### MATERIAL PROVIDED

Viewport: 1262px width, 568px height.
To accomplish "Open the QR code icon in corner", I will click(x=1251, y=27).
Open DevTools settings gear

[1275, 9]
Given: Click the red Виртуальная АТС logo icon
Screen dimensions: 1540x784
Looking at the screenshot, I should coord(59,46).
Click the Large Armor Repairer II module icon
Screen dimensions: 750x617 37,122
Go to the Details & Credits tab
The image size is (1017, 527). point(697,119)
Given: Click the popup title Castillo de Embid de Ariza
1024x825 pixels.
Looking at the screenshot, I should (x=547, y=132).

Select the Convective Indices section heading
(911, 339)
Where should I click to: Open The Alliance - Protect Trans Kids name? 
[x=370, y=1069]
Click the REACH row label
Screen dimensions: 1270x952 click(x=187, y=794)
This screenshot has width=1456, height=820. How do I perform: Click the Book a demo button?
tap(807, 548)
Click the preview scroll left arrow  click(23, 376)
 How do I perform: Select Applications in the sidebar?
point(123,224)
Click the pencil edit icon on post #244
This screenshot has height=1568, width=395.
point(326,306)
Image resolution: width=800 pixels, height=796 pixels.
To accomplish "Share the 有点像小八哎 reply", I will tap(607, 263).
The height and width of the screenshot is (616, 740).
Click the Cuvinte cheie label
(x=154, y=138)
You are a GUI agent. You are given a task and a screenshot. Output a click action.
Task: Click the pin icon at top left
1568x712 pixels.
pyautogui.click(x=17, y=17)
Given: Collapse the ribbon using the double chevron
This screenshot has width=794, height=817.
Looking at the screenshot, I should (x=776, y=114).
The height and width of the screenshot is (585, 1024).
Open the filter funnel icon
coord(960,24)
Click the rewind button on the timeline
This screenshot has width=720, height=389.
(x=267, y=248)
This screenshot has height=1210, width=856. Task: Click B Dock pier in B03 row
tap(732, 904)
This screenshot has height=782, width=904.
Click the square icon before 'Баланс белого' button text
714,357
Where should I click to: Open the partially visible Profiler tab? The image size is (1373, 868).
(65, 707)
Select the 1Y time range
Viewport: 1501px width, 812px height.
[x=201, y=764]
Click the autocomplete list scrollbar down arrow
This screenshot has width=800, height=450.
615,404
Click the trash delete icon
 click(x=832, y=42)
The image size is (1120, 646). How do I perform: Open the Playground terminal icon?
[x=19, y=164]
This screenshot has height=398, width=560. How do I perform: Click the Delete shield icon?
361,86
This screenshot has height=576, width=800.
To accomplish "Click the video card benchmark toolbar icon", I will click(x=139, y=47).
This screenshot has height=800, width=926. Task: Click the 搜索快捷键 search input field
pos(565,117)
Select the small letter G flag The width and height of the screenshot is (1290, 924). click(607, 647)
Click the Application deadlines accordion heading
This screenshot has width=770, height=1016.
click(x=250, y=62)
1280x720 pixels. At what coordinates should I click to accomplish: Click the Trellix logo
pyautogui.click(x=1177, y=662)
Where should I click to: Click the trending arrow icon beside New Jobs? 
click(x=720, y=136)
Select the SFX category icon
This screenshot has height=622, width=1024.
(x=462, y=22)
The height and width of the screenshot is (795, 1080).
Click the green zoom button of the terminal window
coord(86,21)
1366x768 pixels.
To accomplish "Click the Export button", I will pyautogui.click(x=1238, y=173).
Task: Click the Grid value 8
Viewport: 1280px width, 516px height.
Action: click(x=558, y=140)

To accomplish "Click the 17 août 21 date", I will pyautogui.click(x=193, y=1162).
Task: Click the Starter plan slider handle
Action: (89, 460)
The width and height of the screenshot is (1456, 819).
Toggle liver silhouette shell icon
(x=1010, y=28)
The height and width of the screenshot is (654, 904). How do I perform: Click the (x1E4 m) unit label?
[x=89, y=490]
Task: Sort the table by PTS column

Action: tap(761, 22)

### WHAT TO WORK ON
The sole response should be the count of lines in the material holding the string "left".

### SOLVED EXERCISE
2